(Beginning of Exercise material)

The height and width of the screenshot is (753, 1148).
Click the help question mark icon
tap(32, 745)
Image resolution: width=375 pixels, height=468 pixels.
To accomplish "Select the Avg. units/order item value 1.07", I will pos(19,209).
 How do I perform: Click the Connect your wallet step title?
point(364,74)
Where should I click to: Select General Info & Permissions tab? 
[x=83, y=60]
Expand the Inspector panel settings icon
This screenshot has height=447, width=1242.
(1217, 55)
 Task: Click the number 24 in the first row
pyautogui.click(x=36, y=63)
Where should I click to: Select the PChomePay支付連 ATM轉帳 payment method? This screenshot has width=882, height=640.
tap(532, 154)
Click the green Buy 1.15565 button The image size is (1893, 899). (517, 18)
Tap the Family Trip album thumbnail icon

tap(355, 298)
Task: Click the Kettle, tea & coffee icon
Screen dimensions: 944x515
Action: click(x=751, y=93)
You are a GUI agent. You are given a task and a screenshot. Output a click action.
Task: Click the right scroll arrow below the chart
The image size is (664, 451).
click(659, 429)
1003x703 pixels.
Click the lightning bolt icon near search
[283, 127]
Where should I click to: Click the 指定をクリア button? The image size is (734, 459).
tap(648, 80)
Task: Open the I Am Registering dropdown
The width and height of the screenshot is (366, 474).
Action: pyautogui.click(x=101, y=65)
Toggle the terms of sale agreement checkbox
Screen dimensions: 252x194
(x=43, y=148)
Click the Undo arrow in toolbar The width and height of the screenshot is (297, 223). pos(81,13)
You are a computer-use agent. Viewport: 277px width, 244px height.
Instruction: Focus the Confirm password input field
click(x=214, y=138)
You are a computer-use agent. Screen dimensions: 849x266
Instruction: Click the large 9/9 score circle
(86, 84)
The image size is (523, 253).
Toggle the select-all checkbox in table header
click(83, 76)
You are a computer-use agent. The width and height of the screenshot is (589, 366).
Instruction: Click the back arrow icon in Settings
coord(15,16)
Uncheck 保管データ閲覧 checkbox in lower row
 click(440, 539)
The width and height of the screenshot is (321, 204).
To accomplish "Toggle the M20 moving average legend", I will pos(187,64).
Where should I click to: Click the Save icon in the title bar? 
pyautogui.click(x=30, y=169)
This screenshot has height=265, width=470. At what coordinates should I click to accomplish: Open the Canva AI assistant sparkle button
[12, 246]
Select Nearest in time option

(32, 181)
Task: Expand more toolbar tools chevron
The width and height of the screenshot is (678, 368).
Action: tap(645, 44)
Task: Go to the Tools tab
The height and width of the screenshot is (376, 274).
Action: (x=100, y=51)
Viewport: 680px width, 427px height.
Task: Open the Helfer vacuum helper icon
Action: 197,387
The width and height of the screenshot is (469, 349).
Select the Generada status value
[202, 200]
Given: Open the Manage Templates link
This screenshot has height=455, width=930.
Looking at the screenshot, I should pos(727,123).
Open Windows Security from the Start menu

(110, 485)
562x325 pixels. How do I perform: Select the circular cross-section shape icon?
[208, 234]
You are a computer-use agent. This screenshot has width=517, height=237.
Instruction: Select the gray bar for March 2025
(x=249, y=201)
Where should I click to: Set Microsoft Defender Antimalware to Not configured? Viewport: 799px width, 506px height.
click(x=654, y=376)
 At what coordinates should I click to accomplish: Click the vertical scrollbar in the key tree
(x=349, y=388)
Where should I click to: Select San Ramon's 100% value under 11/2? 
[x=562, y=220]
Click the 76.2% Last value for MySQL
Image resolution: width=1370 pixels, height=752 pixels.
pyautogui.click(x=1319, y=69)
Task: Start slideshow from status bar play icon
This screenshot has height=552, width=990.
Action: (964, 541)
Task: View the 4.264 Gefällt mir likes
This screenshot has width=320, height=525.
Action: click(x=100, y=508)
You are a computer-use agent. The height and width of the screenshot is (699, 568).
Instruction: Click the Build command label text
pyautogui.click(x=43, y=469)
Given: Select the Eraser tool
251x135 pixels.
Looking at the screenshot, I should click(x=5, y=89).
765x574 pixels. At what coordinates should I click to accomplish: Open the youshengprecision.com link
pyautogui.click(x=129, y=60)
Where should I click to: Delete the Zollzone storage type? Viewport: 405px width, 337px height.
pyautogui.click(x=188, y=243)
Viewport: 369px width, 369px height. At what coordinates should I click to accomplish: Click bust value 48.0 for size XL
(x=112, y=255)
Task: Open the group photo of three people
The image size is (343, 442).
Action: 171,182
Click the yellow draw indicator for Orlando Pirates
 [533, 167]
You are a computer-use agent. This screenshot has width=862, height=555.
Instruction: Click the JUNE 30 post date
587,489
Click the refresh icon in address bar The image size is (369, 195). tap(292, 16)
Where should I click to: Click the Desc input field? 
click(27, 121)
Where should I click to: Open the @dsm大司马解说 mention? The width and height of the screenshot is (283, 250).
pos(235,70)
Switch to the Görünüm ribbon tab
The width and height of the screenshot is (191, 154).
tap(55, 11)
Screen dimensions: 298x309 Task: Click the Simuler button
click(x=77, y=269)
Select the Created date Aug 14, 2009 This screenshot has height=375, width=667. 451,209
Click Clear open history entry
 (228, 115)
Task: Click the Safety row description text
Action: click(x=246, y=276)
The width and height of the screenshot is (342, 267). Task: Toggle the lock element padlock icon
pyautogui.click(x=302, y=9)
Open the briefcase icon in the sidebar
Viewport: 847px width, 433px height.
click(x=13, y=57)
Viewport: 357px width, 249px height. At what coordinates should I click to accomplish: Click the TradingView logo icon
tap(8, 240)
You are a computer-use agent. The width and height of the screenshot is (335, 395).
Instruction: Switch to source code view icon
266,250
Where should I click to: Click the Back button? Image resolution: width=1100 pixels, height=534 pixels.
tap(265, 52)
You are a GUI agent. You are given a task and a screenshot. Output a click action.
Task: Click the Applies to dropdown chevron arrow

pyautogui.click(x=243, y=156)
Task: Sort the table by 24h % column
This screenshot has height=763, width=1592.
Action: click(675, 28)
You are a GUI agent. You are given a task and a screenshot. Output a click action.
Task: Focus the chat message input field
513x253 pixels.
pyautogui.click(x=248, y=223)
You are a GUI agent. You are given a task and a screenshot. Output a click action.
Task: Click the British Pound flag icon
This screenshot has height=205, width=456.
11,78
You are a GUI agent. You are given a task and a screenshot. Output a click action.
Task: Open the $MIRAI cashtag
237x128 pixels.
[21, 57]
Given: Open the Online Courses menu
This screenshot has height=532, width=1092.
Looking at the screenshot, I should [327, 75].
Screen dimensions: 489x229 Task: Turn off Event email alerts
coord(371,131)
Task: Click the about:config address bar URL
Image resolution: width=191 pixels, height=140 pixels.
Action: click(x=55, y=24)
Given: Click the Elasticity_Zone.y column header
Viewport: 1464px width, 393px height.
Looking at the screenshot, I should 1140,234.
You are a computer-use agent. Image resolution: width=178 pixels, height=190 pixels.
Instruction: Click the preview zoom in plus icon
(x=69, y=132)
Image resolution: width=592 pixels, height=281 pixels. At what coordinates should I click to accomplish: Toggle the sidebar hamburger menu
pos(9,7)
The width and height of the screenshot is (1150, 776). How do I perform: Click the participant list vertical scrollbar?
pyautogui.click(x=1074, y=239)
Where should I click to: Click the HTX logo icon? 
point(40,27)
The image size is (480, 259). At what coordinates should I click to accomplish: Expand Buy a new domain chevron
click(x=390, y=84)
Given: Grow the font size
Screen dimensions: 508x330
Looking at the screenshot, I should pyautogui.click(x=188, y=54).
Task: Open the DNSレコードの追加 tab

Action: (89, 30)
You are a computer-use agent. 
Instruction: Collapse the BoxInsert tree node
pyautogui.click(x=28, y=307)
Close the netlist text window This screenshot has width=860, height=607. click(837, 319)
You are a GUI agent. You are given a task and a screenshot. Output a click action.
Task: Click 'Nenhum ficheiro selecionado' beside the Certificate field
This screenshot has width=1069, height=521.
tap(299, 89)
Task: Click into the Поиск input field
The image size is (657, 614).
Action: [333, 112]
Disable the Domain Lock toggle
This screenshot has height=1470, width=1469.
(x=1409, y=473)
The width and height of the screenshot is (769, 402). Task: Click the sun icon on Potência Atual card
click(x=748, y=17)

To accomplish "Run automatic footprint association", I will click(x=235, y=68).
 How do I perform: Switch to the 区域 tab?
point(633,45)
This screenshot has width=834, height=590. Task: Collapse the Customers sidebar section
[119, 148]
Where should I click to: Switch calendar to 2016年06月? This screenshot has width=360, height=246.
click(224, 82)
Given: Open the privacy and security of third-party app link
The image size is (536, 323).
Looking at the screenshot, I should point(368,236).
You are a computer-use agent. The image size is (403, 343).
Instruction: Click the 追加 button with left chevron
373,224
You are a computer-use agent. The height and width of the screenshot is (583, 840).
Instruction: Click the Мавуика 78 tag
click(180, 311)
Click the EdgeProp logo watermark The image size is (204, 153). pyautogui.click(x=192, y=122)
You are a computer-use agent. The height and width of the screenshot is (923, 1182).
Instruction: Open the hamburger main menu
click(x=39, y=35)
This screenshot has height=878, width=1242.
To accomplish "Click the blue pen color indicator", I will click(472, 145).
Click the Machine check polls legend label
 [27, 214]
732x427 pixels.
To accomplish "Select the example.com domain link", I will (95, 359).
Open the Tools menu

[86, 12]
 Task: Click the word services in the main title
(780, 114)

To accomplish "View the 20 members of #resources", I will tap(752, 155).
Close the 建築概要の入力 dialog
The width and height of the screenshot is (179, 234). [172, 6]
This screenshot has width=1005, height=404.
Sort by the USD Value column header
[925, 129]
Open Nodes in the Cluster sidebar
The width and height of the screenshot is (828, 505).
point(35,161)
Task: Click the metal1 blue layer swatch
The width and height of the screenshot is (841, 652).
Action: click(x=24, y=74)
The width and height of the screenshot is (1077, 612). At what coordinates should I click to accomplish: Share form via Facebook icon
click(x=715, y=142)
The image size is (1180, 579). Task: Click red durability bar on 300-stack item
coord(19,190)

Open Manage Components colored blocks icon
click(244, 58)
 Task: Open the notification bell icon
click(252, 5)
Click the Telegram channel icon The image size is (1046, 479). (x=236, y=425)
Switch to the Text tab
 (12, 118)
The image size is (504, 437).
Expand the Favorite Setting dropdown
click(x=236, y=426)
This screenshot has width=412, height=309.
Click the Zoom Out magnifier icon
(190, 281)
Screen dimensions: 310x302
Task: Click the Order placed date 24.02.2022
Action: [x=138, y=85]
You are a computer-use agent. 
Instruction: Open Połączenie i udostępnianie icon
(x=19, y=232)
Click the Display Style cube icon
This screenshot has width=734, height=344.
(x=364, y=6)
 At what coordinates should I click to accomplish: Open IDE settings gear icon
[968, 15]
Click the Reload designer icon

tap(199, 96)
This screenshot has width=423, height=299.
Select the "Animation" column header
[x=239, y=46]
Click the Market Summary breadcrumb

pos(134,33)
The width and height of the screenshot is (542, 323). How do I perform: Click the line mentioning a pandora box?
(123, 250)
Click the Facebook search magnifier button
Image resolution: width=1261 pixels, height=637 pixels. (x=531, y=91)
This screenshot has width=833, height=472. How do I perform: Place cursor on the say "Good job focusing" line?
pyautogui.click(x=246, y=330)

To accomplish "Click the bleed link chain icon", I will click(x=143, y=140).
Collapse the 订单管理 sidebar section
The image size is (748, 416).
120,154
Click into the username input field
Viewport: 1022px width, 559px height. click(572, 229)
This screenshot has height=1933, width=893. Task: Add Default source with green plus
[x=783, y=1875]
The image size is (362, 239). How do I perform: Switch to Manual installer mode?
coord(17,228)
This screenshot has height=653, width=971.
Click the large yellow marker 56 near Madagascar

(End of Exercise material)

Exercise goal
Whenever a line above has the word "toolbar" in it, copy that line.

Solution to this task
Click the Undo arrow in toolbar The width and height of the screenshot is (297, 223). pos(81,13)
Task: Expand more toolbar tools chevron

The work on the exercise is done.